(Collected data entries)
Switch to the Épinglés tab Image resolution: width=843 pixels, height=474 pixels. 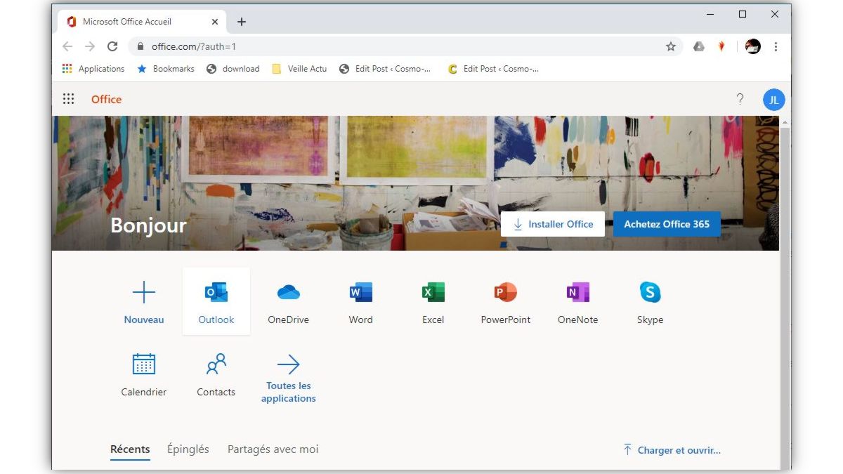(x=188, y=449)
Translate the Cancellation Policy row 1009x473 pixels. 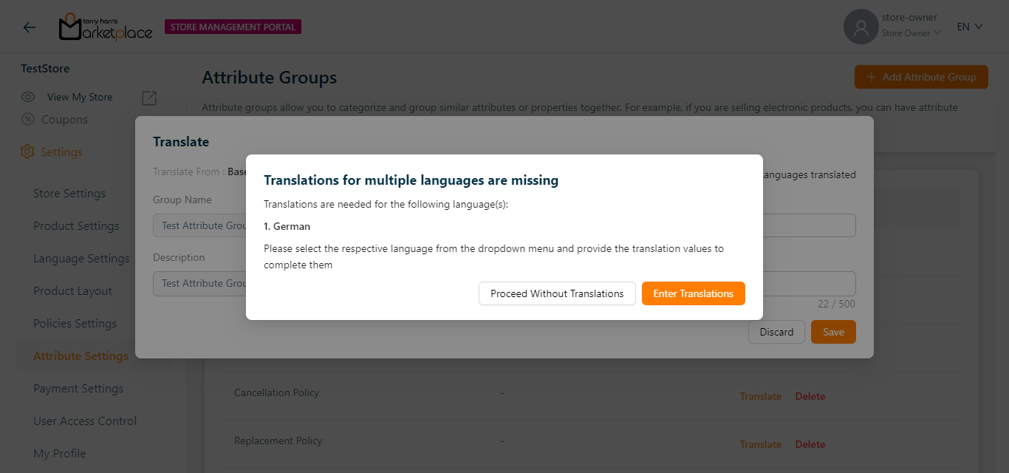[760, 397]
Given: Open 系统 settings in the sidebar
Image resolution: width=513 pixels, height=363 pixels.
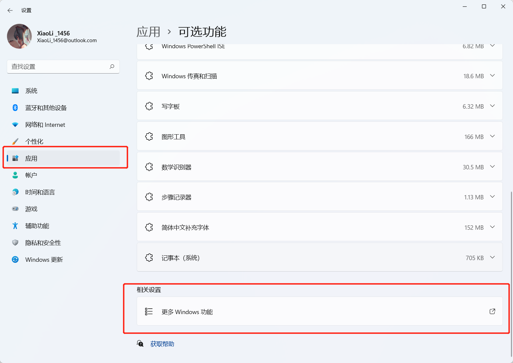Looking at the screenshot, I should pyautogui.click(x=31, y=91).
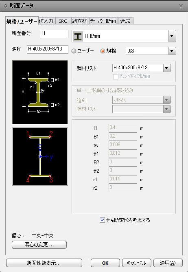Select the ユーザー radio button
The width and height of the screenshot is (188, 272).
coord(74,51)
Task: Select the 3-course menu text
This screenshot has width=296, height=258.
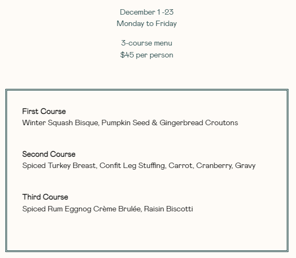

*Task to complete*: Please return exactly, and only, the lines from the one containing "Image resolution: width=513" through the end of the records, with both end lines kept and every picture dropped.

*Written reply*:
Image resolution: width=513 pixels, height=363 pixels.
Looking at the screenshot, I should pyautogui.click(x=31, y=91).
Select the ユーザー radio button
The width and height of the screenshot is (188, 272).
coord(74,51)
Task: Select the 3-course menu text
This screenshot has width=296, height=258.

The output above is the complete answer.